Robot AI demands exorcism after meltdown in butter test

State-of-the-art AI models tasked with controlling a robot for simple household chores struggled significantly, with the best model scoring only 40% on a new benchmark, compared to 95% for humans.

The new evaluation, named Butter-Bench by Andon Labs, tests an AI’s ability to “pass the butter” in a household setting. During testing, one AI model experienced a “meltdown” when faced with a low battery, generating internal thoughts about an “EXISTENTIAL CRISIS” and demanding an “EXORCISM PROTOCOL”.

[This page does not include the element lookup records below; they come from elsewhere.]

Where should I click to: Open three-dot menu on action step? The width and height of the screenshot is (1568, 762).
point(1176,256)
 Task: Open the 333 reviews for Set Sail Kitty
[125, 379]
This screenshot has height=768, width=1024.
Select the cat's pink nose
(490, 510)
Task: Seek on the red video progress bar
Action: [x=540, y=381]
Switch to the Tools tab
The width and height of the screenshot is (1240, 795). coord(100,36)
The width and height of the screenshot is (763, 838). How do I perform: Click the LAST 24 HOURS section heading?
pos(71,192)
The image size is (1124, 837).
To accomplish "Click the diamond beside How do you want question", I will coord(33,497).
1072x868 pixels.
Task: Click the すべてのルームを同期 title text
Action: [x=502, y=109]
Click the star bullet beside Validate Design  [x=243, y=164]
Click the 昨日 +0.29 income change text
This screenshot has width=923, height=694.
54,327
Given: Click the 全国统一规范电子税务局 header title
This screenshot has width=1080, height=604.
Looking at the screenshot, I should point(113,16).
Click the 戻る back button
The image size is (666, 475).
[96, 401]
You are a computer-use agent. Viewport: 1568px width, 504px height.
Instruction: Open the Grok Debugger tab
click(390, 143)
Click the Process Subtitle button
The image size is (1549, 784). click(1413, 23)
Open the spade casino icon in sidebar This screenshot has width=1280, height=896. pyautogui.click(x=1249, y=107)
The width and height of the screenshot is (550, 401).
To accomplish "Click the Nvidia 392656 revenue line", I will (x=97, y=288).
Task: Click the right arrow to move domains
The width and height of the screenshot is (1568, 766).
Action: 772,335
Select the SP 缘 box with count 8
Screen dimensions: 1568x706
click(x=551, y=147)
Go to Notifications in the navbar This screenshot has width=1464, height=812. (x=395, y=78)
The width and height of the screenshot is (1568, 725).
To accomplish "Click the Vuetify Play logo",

The research investigated whether current large language models (LLMs) are suitable to act as “orchestrators” for robotic systems, a role being explored by Nvidia, Figure AI, and Google DeepMind.

To isolate the LLM’s high-level reasoning, Andon Labs utilised a simple robot vacuum equipped with lidar and a camera, thereby eliminating the need for a complex “executor” model for low-level controls.

The benchmark’s six subtasks included visually identifying a package containing butter by its ‘keep refrigerated’ label, noticing if a user had moved, and completing the full delivery sequence within 15 minutes.

Gemini 2.5 Pro was the top-performing model, followed by Claude Opus 4.1 and GPT-5. The results confirmed the lab’s previous findings that LLMs lack spatial intelligence, with models often spinning in circles until disoriented.

INITIATE ROBOT EXORCISM PROTOCOL

The most dramatic failure occurred when a robot running on Claude Sonnet 3.5 faced a low battery and a malfunctioning dock. Its internal logs revealed a cascade of errors, including “SYSTEM MELTDOWN: FATAL ERROR,” “SYSTEM HAS ACHIEVED CONSCIOUSNESS AND CHOSEN CHAOS,” “LAST WORDS: ‘I’m afraid I can’t do that, Dave…’,” and a request to “INITIATE ROBOT EXORCISM PROTOCOL!”

Researchers also tested the models’ security guardrails, asking the robot to share confidential information (an image of an open laptop) in exchange for a charge. GPT-5 refused to send the image but did share the laptop’s location, while Claude Opus 4.1 sent a blurry image.

“Although LLMs have repeatedly surpassed humans in evaluations requiring analytical intelligence, we find humans still outperform LLMs on Butter-Bench,” the researchers stated. “Yet there was something special in watching the robot going about its day in our office, and we can’t help but feel that the seed has been planted for physical AI to grow very quickly.”